I minori, racconta Hamdouna, sono tra le vittime più colpite dagli attacchi israeliani. A Gaza, quasi il 50 per cento della popolazione ha meno di 18 anni. “Durante i bombardamenti io ero a casa da solo. È un momento molto teso, si sta lì ad aspettare il rumore della prossima bomba e ci si chiede: ‘Colpirà me o qualcun altro?’. Sentivo i bambini, i miei vicini di casa, che urlavano. I traumi che vivono questi bambini sono enormi, ed è necessario un lavoro molto lungo per superarli”.

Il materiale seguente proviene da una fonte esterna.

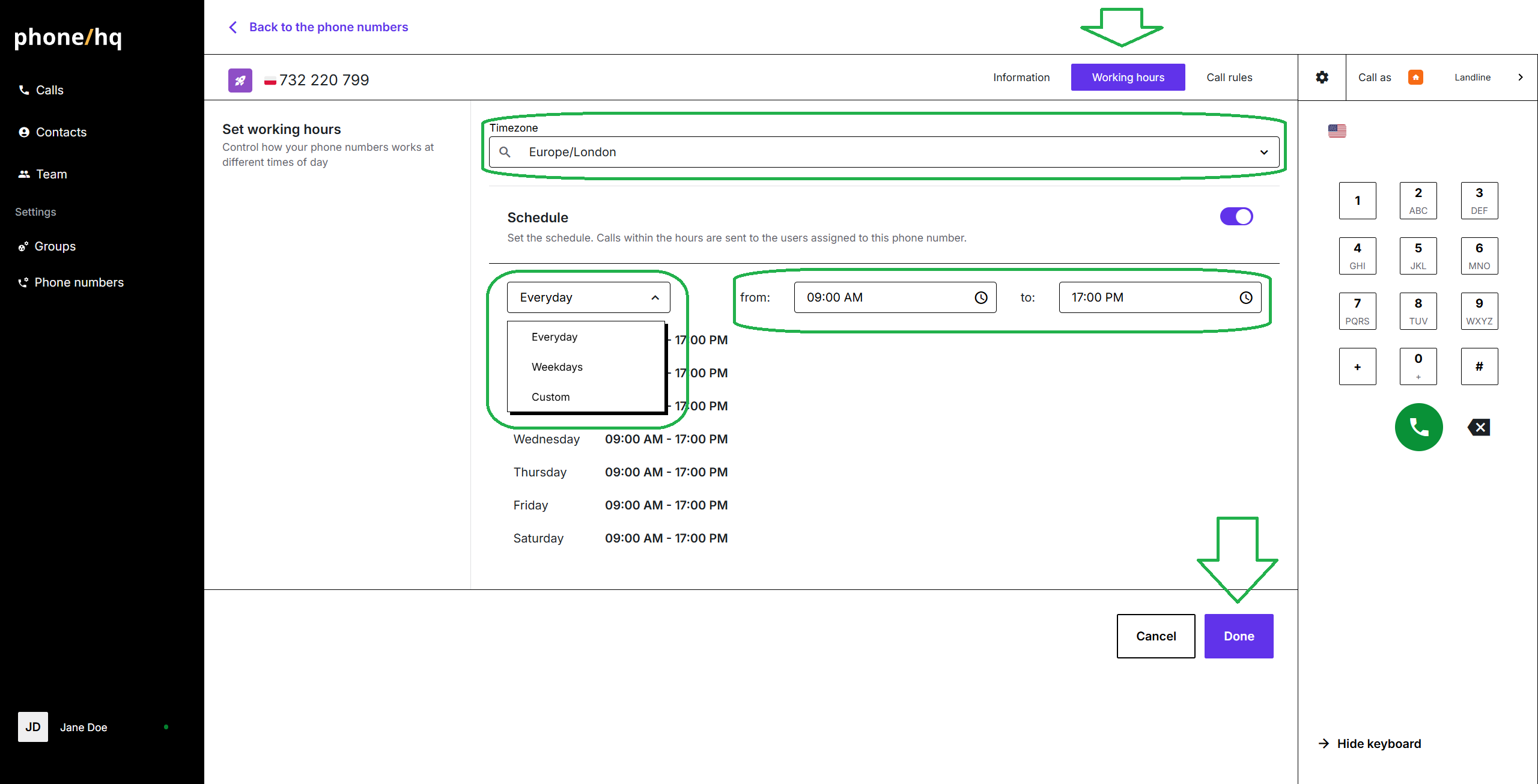Image resolution: width=1538 pixels, height=784 pixels.
Task: Choose Custom schedule option
Action: pos(550,397)
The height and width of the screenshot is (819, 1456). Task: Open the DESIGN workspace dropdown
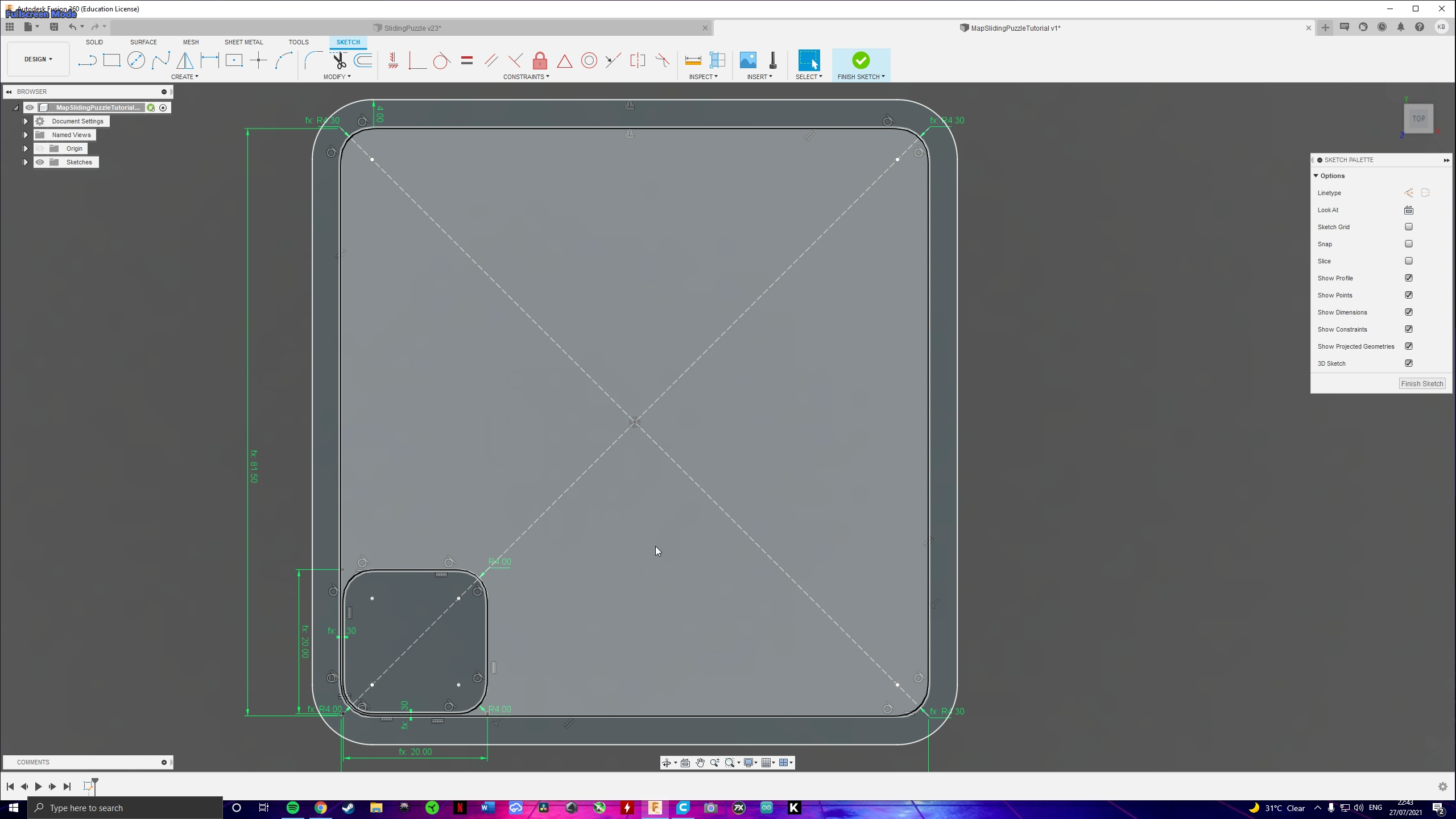[37, 59]
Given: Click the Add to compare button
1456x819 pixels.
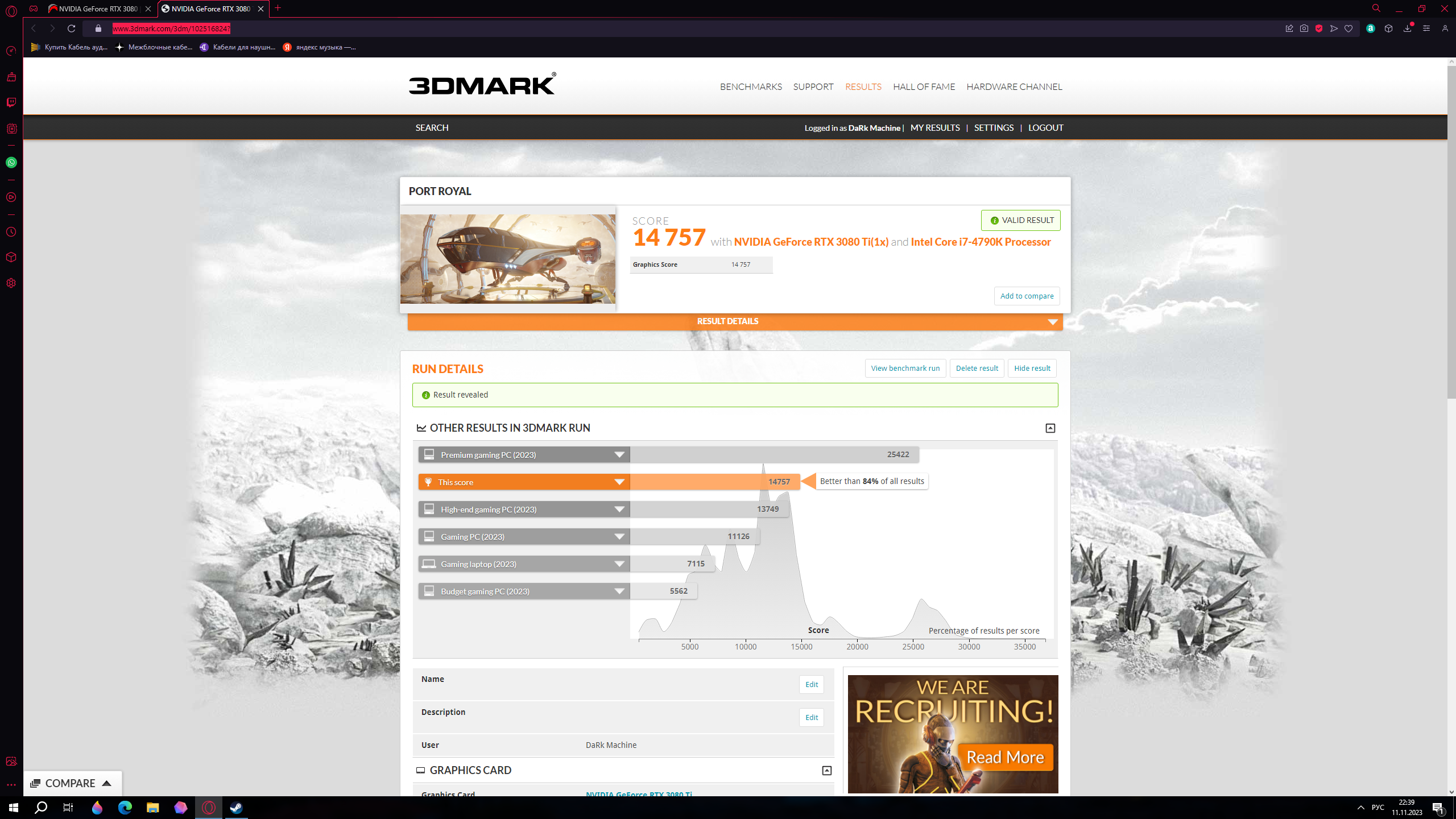Looking at the screenshot, I should tap(1027, 296).
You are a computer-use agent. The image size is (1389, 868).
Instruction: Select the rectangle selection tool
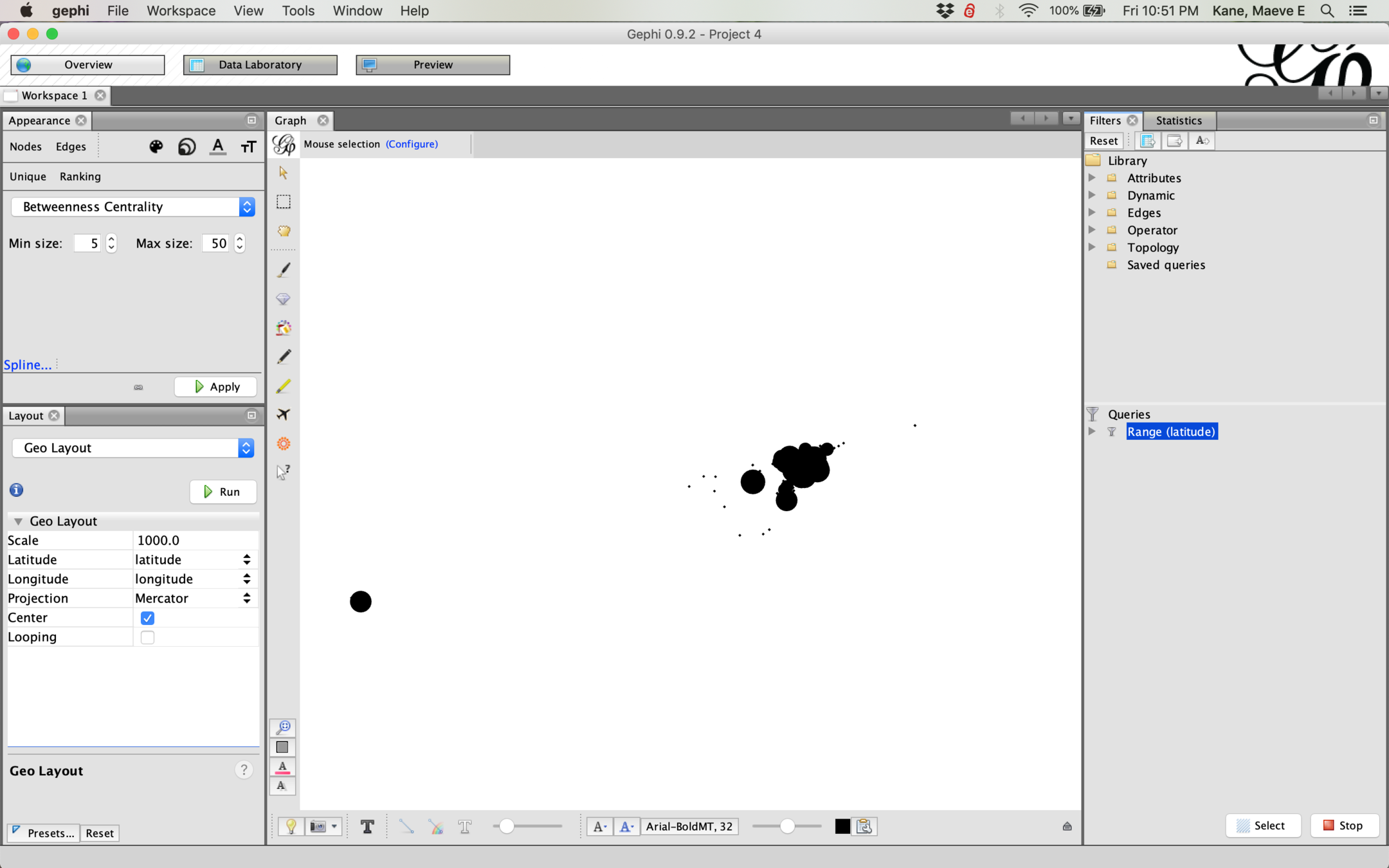283,202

Anche Hamdouna ha due figlie, una delle quali ha una disabilità perché la madre è stata colpita da un bombardamento mentre era incinta.

Ora la mia famiglia è in Italia per poter fornire delle cure specifiche a mia figlia – conclude –. A Gaza la situazione è sempre peggio. Dopo gli ultimi scontri c’è stato un cessate il fuoco, ma si tratta di un cessate il fuoco molto fragile e pericoloso. Non c’è un vero accordo sulla tregua, e siamo tutti convinti che in qualsiasi momento gli scontri e i bombardamenti potrebbero riprendere. La frustrazione è quella di vedere che le nostre attività, anziché andare avanti, tornano sempre indietro. I progetti di cooperazione devono essere sostenuti da posizioni politiche e azioni diplomatiche, altrimenti è tutto inutile. Il silenzio da parte del mondo ci soffoca: noi moriamo sotto le macerie delle nostre case, e in Europa si parla dei palestinesi come se fossero dei terroristi. Eppure, in questo attacco gli israeliani non hanno bombardato nient’altro che case.

Si sente tanto parlare di diritti umani, ma diritti umani per chi? Chi sono gli umani?”.